Jeder von ihnen wird einen anderen Rhein bereisen. Ihre Erwartungen an diese Fahrt treffen auf eine Crew aus Rumänen, Ungarn, Tschechen und Ukrainern - einziger Deutscher ist der Koch. 149 Passagiere und 42 Mitarbeiter werden sich für acht Tage die 110 Meter mal 11,40 Meter kleine Welt der Amadeus Diamond teilen.

Panorama ohne blonde Biber

Als Kapitän Viktor Oliynyic ablegt, stehen nur wenige Gäste an der Reling. Die meisten haben es sich bei Pianomusik in der Panorama-Bar gemütlich gemacht. Weißhaarige Gäste sitzen vor bunten Willkommenscocktails und lassen draußen die Basler Chemie-Fabriken an sich vorbeiziehen. Vor 25 Jahren starb hier der Rhein an Vergiftung, als es durch einen Brand zum chemischen Super-GAU kam. "Da waren plötzlich alle Biber blond", scherzt ein Pensionist aus Kassel. Heute tragen die Tiere wieder Pelz in Naturtönen, und der Rhein soll sauberer sein als vor 100 Jahren.

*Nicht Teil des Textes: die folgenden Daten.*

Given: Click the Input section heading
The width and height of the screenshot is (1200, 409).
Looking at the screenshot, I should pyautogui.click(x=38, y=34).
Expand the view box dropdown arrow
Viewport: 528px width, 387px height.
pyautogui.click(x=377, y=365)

Jetzt beginnt das Leben als Kreuzfahrtpassagier und damit eine neue Zeitrechnung. Zeit misst sich auf der Amadeus Diamond in den nächsten acht Tagen nämlich nicht in Stunden, sondern in Rheinkilometern und in knackenden Lautsprecheransagen: erstes Knacken - Start des Tagesausflugs, zweites Knacken - Einladung zum Mittagessen, fünftes Knacken - Verkauf von Tombola-Losen. "Knack, knack" - und jeder weiß, was er zu tun hat: Warteposition im Speisesaal einnehmen oder wie Murmeln auf der Holzbahn über die Ausstiegsrampe von Bord gleiten. Mit einem Empfangsgerät um den Hals und einem Kopfhörer im Ohr hängen die Reisenden nun an der langen Leine der örtlichen Stadtführer.

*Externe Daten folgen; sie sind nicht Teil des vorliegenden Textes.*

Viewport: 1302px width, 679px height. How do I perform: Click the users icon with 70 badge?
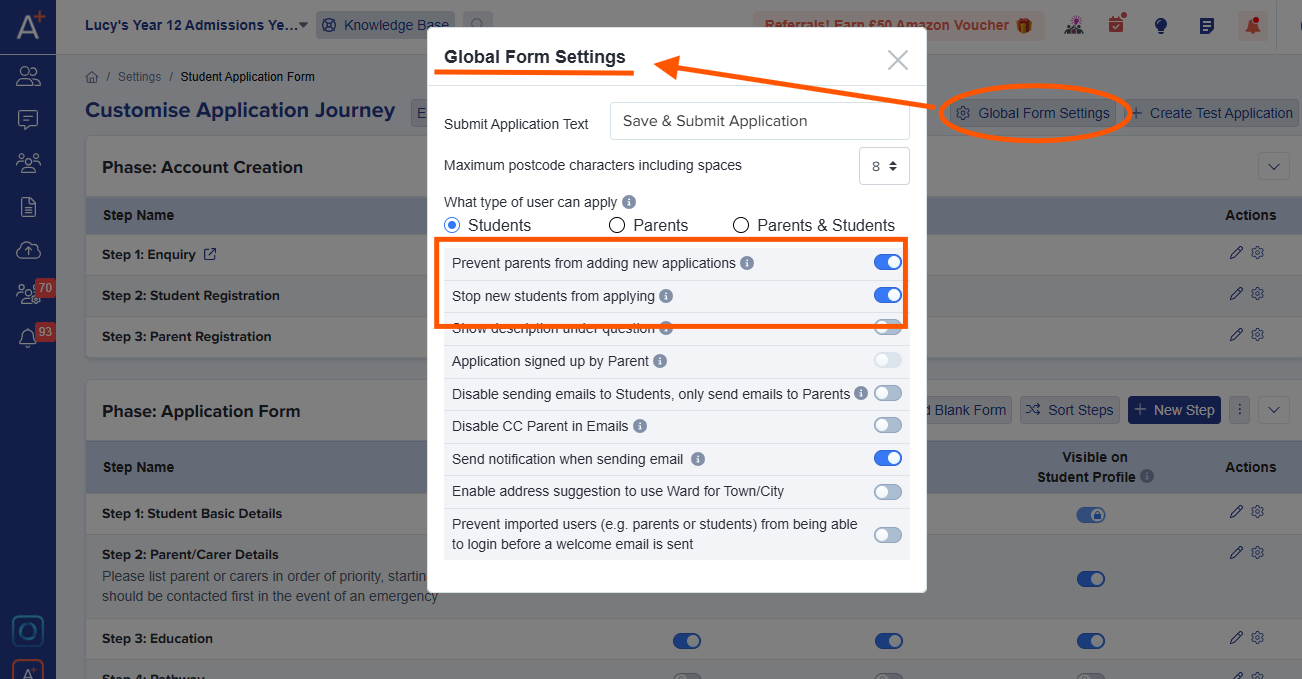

In Straßburg glaubt Stadtführerin Nicole dem Alter der Reisenden entsprechend den Geriatrie-Sound einer Pflegefachkraft auflegen zu müssen. In Rüdesheim schreit Gabriele gegen das Rattern und Quietschen von Güterzügen an. 190 Züge sind täglich auf der rechtsrheinischen Strecke unterwegs. Die Info, dass das Mittelrheintal mit all seinen Burgen und Weinbergen 2001 zum Unesco-Welterbe erklärt wurde, geht im Pfeifen einer Lok unter, und die Kreuzfahrtpassagiere aus Texas konstatieren: "The end of Gemütlichkeit." Die Japanerinnen fotografieren die Stadtpläne auf dem Marktplatz, die Briten entdecken Asbach Uralt, kaufen in der Drosselgasse dann aber doch Mozartkugeln und den Loreley-Felsen in Porzellan.

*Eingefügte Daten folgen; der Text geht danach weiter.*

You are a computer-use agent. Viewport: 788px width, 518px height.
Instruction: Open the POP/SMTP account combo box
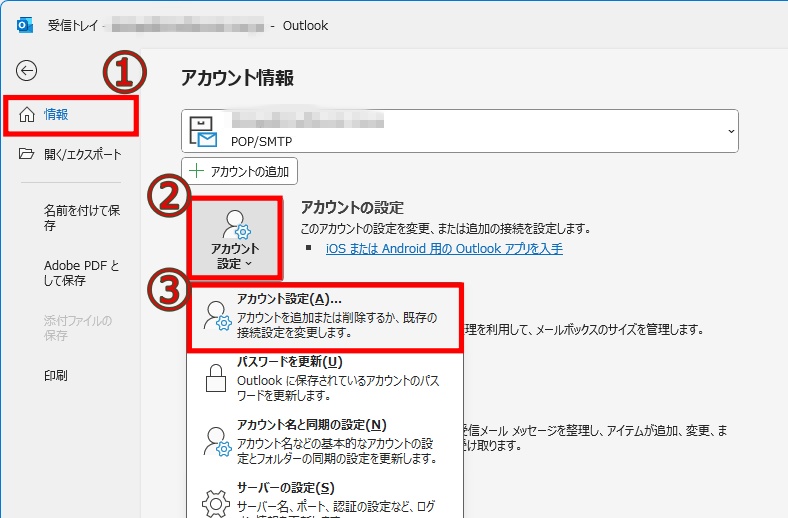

Wenn das Schiff am Ende eines Ausflugs wieder ablegt, bleiben die besuchten Städte wie angebissene Gustostückerln zurück. Von den Besichtigungen im kaleidoskopischen Schnelldurchgang nehmen die Reisenden den Geschmack von elsässischem Flammkuchen mit, Weinreben aus Rüdesheim und Tulpenzwiebeln aus Amsterdam sowie zwei volle Speicherkarten mit Fotografien, darunter wohl auch ein Bild vom Europäischen Parlament in Straßburg. Das Gebäude sieht unfertig aus. Am oberen Rand fehlen einige Glas- und Stahlteile, so als sei der Bau noch nicht abgeschlossen. Symbol dafür, dass auch Europa noch nicht fertiggebaut ist. Selbst im Kreuzfahrt-Alltag ist das Unfertige zu spüren, wenn die deutschen Gäste Verständigungsprobleme mit den rumänischen Kellnern haben, wenn die Schweizer Reisegruppe lieber unter sich bleibt oder die Italiener die Witze der Engländer obszön finden.

Leibhaftige Osterweiterung

Zwischen dem Preis für eine achttägige Reise und dem Monatslohn der Servicekräfte klafft ein Loch, durch das viel Wasser von Vater Rhein fließen und ihn als Großvater zurücklassen könnte. "Skandalös", empört sich eine junge Frau, die ihre Eltern auf der Reise begleitet. "Eine echte Chance, sich etwas aufzubauen", lobt Helmut Spitzbart, der als Hotelmanager auf dem Schiff arbeitet. So oder so - die Amadeus Diamond ist auch ein schwimmendes Spiegelbild der Gesellschaft, die leibhaftig gewordene Osterweiterung der EU, die vor zehn Jahren - am 16. April 2003 - mit der Unterzeichnung der Beitrittsverträge in Athen besiegelt wurde.

Hier auf dem Schiff bekommt Osteuropa ein Gesicht: das von Anet, die das Handtuch-Origami beherrscht und den Passagieren jeden Morgen Frotteeelefanten, Krokodile oder Hasen auf das Bett setzt; oder das von Marcel, der als Maschinist für so vieles zuständig ist - von den Motoren und der Klimaanlage bis zum Alarm und zum GPS-System. Interessierte Passagiere führt er jedenfalls so stolz auf dem Schiff herum, als wäre es sein Eigentum.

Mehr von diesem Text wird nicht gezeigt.